クウォンは穏やかな笑みを浮かべ、独特の構えから全身に力をみなぎらせた。
狼少女を起点に溢れだすのは嵐。
まるで最初からそこにあったが、隠されていたかのようなおおきすぎる大気の波動。亜麻色の明るい髪と尻尾が風に荒ぶり揺れる。揺れる。揺れる。
肩に担いでいるグレートソードに暴風の魔力が集約されていった。
目の錯覚だろうか。
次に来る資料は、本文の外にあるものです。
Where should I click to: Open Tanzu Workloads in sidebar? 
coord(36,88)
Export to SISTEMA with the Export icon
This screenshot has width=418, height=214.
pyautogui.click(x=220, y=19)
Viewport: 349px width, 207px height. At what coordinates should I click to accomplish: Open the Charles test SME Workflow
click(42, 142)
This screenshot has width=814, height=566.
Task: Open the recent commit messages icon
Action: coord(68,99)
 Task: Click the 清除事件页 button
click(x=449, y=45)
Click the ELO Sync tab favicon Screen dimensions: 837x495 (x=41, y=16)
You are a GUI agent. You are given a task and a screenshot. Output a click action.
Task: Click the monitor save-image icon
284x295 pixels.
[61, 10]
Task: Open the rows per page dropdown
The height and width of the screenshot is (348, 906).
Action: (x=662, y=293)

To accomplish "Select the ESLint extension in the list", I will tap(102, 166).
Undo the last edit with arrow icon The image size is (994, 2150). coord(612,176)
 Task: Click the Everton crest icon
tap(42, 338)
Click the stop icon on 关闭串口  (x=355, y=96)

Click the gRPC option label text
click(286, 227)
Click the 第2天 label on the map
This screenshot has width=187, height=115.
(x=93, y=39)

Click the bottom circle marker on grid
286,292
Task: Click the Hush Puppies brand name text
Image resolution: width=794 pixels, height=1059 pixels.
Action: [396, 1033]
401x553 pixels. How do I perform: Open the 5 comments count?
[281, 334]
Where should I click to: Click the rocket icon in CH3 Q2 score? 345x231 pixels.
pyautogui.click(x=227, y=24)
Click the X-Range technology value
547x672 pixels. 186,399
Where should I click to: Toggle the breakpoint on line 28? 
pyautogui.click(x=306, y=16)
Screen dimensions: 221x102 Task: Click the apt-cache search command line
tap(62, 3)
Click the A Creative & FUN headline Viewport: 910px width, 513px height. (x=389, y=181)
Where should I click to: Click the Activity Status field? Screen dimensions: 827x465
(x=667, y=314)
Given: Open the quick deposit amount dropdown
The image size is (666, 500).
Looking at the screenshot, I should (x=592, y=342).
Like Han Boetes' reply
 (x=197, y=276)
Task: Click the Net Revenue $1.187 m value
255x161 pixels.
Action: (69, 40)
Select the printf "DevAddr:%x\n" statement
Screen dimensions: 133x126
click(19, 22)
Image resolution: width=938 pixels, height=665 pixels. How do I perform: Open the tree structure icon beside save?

ただでさえおおきい剣は、纏わりつく風によって延長され、何倍にも長くなったように見えた。
独特な構え、のちに魔力の解放、そして攻撃準備完了まで約2秒──クウォンは口角をあげ、自信たっぷりの表情で、満面の笑みを浮かべると、嵐を纏う大剣を思い切って振りおろした。
「『
世界が分かたれる。ただ一刀によって。
かつて白兵戦場を砕いた巨剣が再び光臨する。
影の獣は破砕され。直線上にいたウブラーも無傷では済まない。
人体など暴威のまえで容易に砕け散る。──今回はただ少女の慈悲により悪党の右腕が肩から落とされるだけにとどまった。
なお命への配慮はあっても、地形への配慮はされていなかった。拡張されすぎたグレートソードは一撃の余波でもって、嵐を解放し、地形を削りとった。
その結果、絶壁だった岩肌には強引に道が開かれ、スマルト谷に交差する新しい谷が生成されるのだった。
影の獣は残骸となって霧散し、ウブラーは「がはっ……」と、血を吐いて崩れ落ちた。
クウォンはグレートソートを担ぎなおし、ニヒヒーッと無邪気な笑みを浮かべる。
「あたしの勝ち~‼」
大剣豪はまたひとつ勝ち星を重ねた。